The purpose of this proclamation is two-fold in this prologue: that we might have fellowship, and that the apostles’ joy may be complete (or full). The joy is simple: how beautiful are the feet of those who carry good news! The angels rejoice over the repentance of but one sinner! The proclamation of God is gospel – good news. It is a joy to speak of Christ, especially to proclaim him to others who may then turn to him and live.
It is the fellowship that takes a little more attention to understand. There are many kinds of fellowship – that of a club or organization of acquaintances, people who share a common interest or activity; that of a group of close friends who share common ideals or goals or purposes; that of a family who share their very lives with one another; and of course there is fellowship with God wherein we share not only this life, but eternal life together. It is this highest fellowship, unsurprisingly, that John writes of here. But what I should especially like to point out is the order of fellowship as he describes it. First that you, the hearers or readers, would have fellowship us – John and the other apostles – and second that our fellowship is with the Father and the Son. Typically today we tend to speak of fellowship or communion with God first, and church membership second; but John gives it to us the other way ‘round. We have fellowship with the apostles, and thereby have fellowship with God.
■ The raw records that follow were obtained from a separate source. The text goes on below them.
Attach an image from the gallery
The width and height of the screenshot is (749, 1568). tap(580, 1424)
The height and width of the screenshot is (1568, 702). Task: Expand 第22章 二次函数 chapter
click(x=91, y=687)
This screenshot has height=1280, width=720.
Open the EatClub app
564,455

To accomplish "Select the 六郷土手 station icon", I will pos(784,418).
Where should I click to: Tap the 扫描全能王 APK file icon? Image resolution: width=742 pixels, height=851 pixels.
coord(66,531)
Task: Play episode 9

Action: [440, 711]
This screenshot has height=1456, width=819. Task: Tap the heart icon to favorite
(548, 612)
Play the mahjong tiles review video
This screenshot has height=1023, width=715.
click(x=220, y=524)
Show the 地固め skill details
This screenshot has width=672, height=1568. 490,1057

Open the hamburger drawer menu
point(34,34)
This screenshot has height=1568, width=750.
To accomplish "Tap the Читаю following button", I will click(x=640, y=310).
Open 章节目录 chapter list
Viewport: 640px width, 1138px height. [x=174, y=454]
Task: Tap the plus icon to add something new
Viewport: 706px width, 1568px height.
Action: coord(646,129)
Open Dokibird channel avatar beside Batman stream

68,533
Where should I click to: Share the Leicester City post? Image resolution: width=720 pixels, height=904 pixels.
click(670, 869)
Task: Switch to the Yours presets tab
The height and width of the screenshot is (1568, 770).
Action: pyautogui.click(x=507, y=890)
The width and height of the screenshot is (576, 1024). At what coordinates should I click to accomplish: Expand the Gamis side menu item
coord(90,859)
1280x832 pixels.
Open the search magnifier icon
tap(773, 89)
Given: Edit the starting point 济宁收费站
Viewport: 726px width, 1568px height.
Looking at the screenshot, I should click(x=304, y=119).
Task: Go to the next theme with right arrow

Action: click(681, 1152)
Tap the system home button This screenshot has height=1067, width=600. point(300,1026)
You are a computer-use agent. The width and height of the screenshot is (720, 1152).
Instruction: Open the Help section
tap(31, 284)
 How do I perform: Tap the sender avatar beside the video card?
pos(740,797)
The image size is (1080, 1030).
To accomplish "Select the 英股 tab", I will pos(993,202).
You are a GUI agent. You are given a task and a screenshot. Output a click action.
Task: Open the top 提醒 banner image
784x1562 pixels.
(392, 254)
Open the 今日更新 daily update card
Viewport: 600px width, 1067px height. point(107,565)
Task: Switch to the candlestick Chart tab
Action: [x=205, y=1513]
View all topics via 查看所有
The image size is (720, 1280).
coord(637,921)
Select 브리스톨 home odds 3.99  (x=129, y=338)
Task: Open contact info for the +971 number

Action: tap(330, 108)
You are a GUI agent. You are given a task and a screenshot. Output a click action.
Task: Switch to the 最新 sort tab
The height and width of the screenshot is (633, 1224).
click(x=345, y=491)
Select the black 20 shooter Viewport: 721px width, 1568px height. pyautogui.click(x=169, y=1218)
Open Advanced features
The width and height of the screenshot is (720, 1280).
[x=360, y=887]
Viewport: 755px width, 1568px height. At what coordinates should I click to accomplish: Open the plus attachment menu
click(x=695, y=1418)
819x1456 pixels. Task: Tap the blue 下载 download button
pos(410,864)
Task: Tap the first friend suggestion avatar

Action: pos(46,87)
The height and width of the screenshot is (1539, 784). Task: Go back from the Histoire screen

This highlights the absolute necessity of local church membership, but also goes beyond it. When John writes “that you too may have fellowship with us” he is connecting the dots from the individual members of local congregations to himself and the other apostles. The fellowship of the Church is not just about belonging to a congregation, it’s about belonging to the apostles, the apostolic faith, the catholic church. This is critical, which is why it’s found in our creeds – we believe in “the holy catholic church, the communion of saints…” Fidelity to the local church, and responsible obedience to our pastors is well and good, but John’s insight takes us further than that – an independent church just won’t do. This also bears out later in the epistle – there are people who have departed from the congregation and apparently started their own fellowship or sect. Perhaps these are the same people who were denying the humanity of Jesus, too.
This verse has been one of my quiet favorite verses in the Bible for several years. It captures, in beautiful and gospel-driven terms, the reason I moved from non-denominationalism into the Anglican tradition, where catholic Christianity can be affirmed. We do not just seek fellowship with God as individuals and call it sufficient, we do not just seek fellowship with a local congregation and call it sufficient, but we seek fellowship with the communion of saints, the Church built upon the foundation of the prophets and apostles, Jesus Christ being the chief corner stone.
In this fellowship, on that foundation, with the proclamation of the word of life, truly, our joy may be complete.